PROMPT: Repeat every record exactly, but omit the images.

|---|

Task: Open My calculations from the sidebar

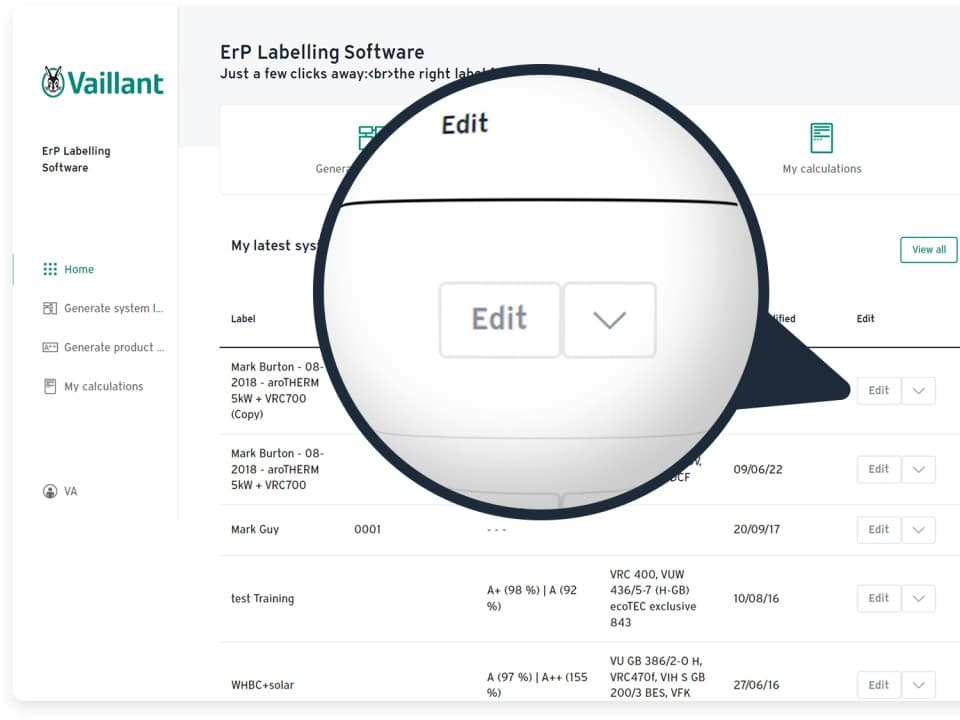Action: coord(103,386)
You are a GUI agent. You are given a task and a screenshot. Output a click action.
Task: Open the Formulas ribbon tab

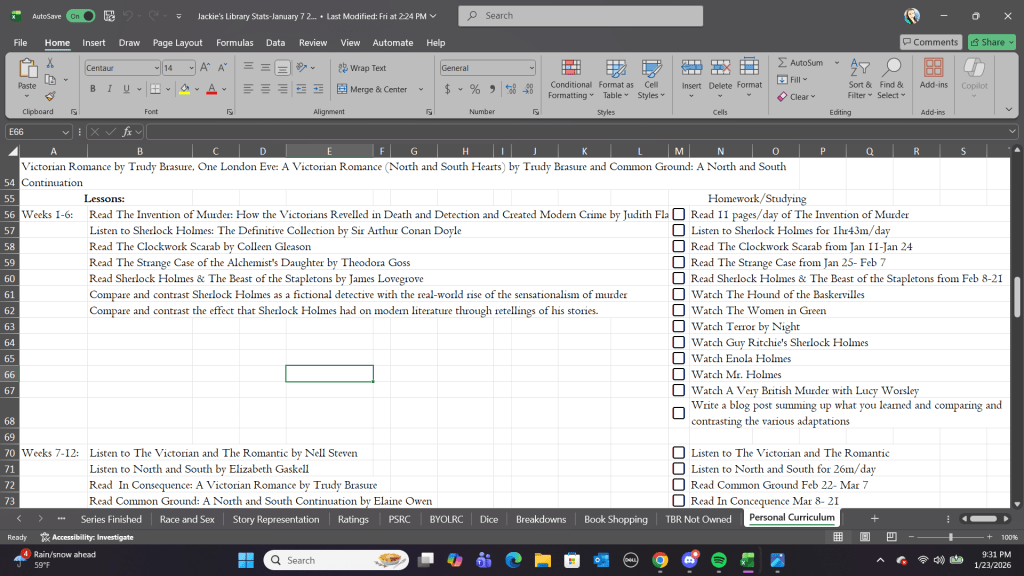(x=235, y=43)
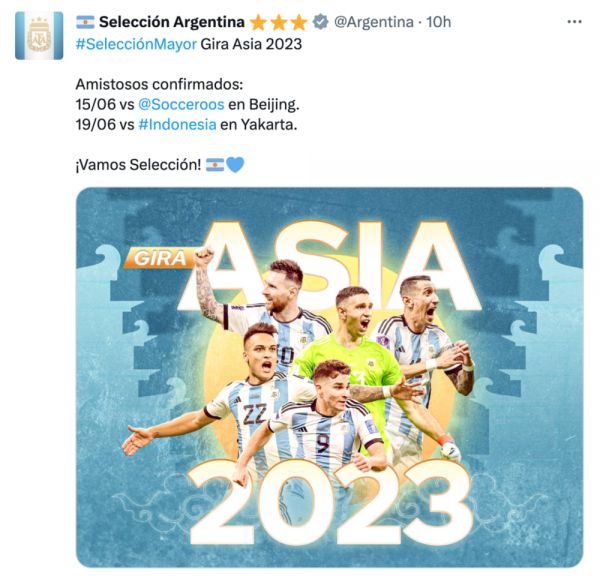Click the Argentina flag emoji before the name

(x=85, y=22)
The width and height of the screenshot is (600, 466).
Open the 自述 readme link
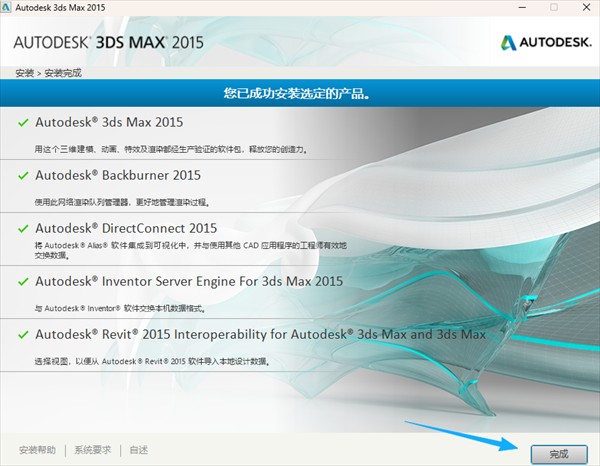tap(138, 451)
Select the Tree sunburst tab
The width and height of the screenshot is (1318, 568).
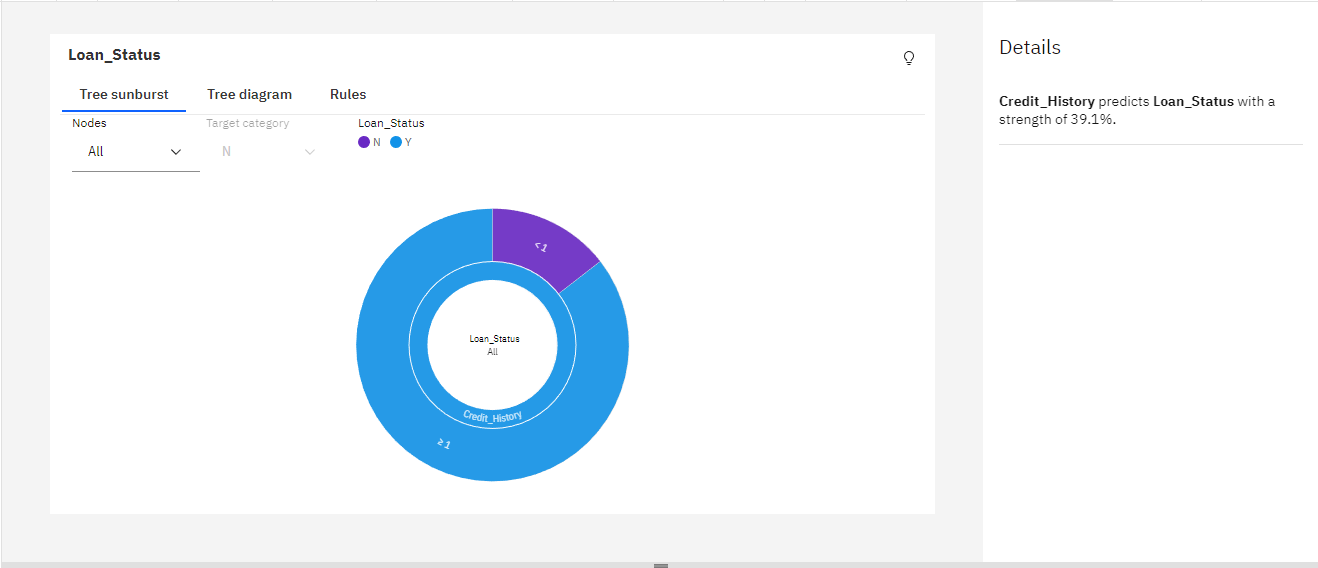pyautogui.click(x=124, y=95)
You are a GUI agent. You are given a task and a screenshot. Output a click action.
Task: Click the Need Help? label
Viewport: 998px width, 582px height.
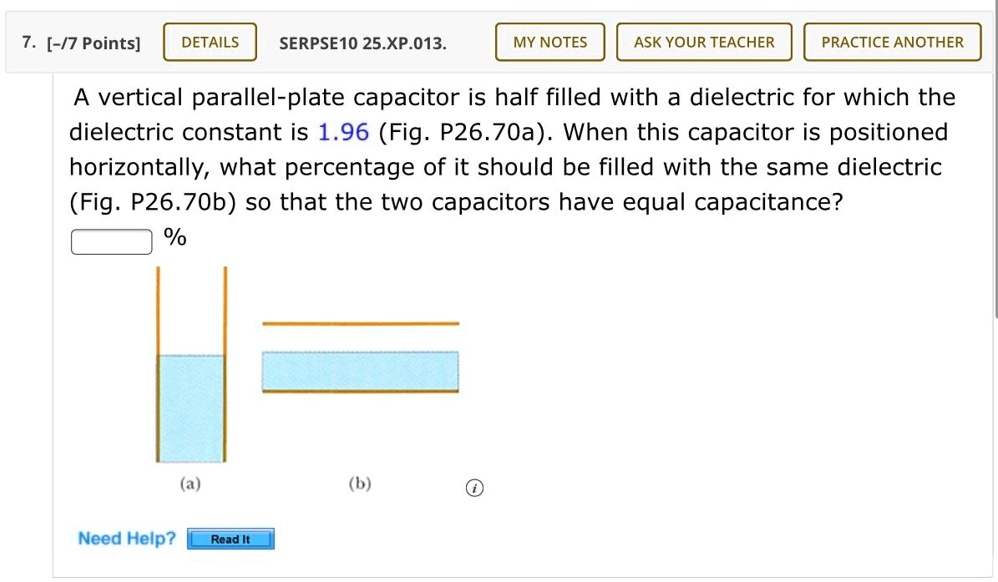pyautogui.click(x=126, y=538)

|---|

TASK OUTPUT:
Task: Open My calculations from the sidebar

Action: coord(103,386)
You are a GUI agent. You are given a task and a screenshot. Output a click action.
Task: Open the Formulas ribbon tab

(x=235, y=43)
Click the Argentina flag emoji before the name

(x=85, y=22)
The width and height of the screenshot is (600, 466).
Open the 自述 readme link
tap(138, 451)
Select the Tree sunburst tab
The width and height of the screenshot is (1318, 568).
pyautogui.click(x=124, y=95)
You are a GUI agent. You are given a task and a screenshot. Output a click action.
Task: Click the Need Help? label
Viewport: 998px width, 582px height.
pyautogui.click(x=126, y=538)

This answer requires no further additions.